Set down exactly, and only, the lines from the one with "Identify the click" to the final line of the entries, both included.

Pixel coordinate grounding data

+---+

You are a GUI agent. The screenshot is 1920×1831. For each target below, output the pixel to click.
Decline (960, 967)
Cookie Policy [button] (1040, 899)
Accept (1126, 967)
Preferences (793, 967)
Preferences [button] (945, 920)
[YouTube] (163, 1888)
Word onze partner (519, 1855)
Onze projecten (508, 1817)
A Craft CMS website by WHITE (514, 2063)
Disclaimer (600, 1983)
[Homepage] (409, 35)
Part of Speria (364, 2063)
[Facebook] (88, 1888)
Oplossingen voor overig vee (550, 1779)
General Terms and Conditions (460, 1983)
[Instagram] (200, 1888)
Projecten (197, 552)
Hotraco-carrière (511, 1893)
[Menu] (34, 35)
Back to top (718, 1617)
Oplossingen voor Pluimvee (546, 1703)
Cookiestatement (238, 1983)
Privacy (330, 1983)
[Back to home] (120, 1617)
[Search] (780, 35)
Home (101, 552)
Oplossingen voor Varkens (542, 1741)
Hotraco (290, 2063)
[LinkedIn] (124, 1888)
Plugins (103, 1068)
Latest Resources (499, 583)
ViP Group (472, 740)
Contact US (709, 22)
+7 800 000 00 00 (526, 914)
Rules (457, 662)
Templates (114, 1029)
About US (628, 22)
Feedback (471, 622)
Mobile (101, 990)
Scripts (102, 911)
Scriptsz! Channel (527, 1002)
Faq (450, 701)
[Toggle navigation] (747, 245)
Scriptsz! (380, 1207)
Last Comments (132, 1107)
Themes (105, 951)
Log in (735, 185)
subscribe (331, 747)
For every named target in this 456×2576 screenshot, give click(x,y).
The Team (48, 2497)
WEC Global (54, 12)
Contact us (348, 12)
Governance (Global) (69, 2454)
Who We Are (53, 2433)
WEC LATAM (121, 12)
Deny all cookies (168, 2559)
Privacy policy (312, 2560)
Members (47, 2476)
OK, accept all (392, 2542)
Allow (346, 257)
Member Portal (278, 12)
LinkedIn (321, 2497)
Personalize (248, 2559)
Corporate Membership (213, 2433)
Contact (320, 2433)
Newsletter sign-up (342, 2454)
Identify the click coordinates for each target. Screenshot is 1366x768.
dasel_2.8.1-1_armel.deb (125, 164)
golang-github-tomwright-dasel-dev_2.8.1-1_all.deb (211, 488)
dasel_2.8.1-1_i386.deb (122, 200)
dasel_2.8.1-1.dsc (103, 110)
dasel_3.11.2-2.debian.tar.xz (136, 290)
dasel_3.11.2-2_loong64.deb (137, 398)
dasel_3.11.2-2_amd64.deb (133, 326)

+---+

_Final answer_:
Identify the click coordinates for each target. Screenshot is 1366x768.
dasel_2.8.1-1_armel.deb (125, 164)
golang-github-tomwright-dasel-dev_2.8.1-1_all.deb (211, 488)
dasel_2.8.1-1_i386.deb (122, 200)
dasel_2.8.1-1.dsc (103, 110)
dasel_3.11.2-2.debian.tar.xz (136, 290)
dasel_3.11.2-2_loong64.deb (137, 398)
dasel_3.11.2-2_amd64.deb (133, 326)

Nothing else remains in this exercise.